Sara va de muchacha portuguesa de la vida, de la calle, del mundo. Sigue teniendo, claro, una belleza excepcional, hasta es posible que apreciemos más y mejor su belleza al verla en seco, en mortal, en humana a la que podríamos preguntarle dónde está la parada del tranvía –con el riesgo de no poder olvidarla nunca más-.
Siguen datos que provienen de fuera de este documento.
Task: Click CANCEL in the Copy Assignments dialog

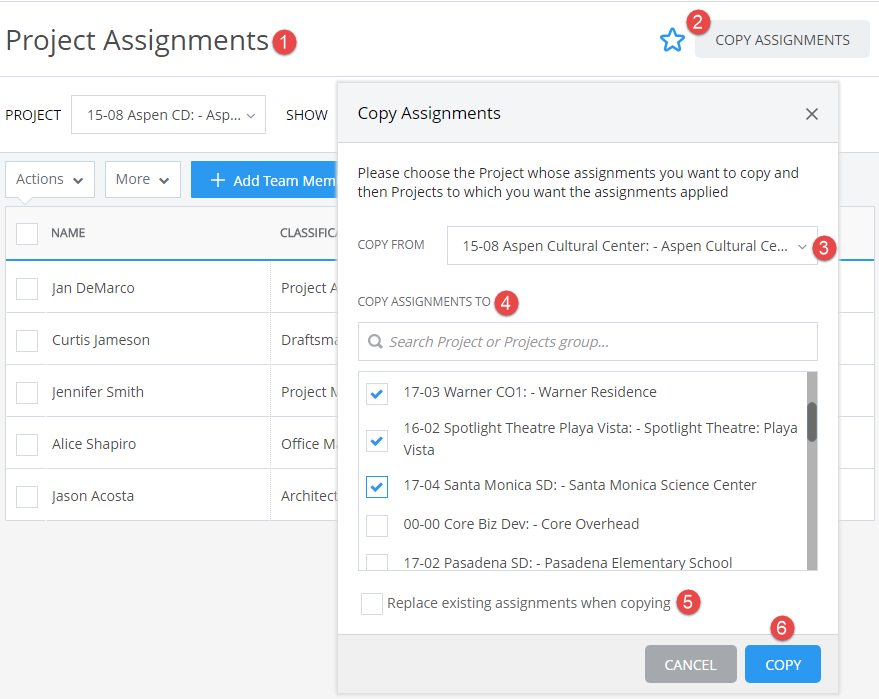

Luego, más tarde, otro día, los encargados harán que su belleza excepcional sea galáctica, increíble, mágica, insoportable: algo por lo que se podría morir. Ahora, con su bolsito al hombro y el pelo que no ha tenido tiempo de lavarse, Sara podría ser la vecina guapísima que, siendo niños, nos hizo sentir por primera vez el poderío de la belleza; los terribles síntomas del enamoramiento instantáneo y eterno; la imagen de una mujer que no podía ser solamente humana. Y mientras, Sara, siempre rodeada de pretendientes, iba haciendo sus cursos de contabilidad, de inglés, de informática, de vida.

Cuando nos cruzábamos con Sara por la escalera, nuestros cables de conexión con la actualidad, con la realidad, quedaban fundidísimos, y tardábamos dos o tres horas a reponernos de lo más crudo del calambrazo, claro, entre atontados, encantados y embelesados: felicísimos.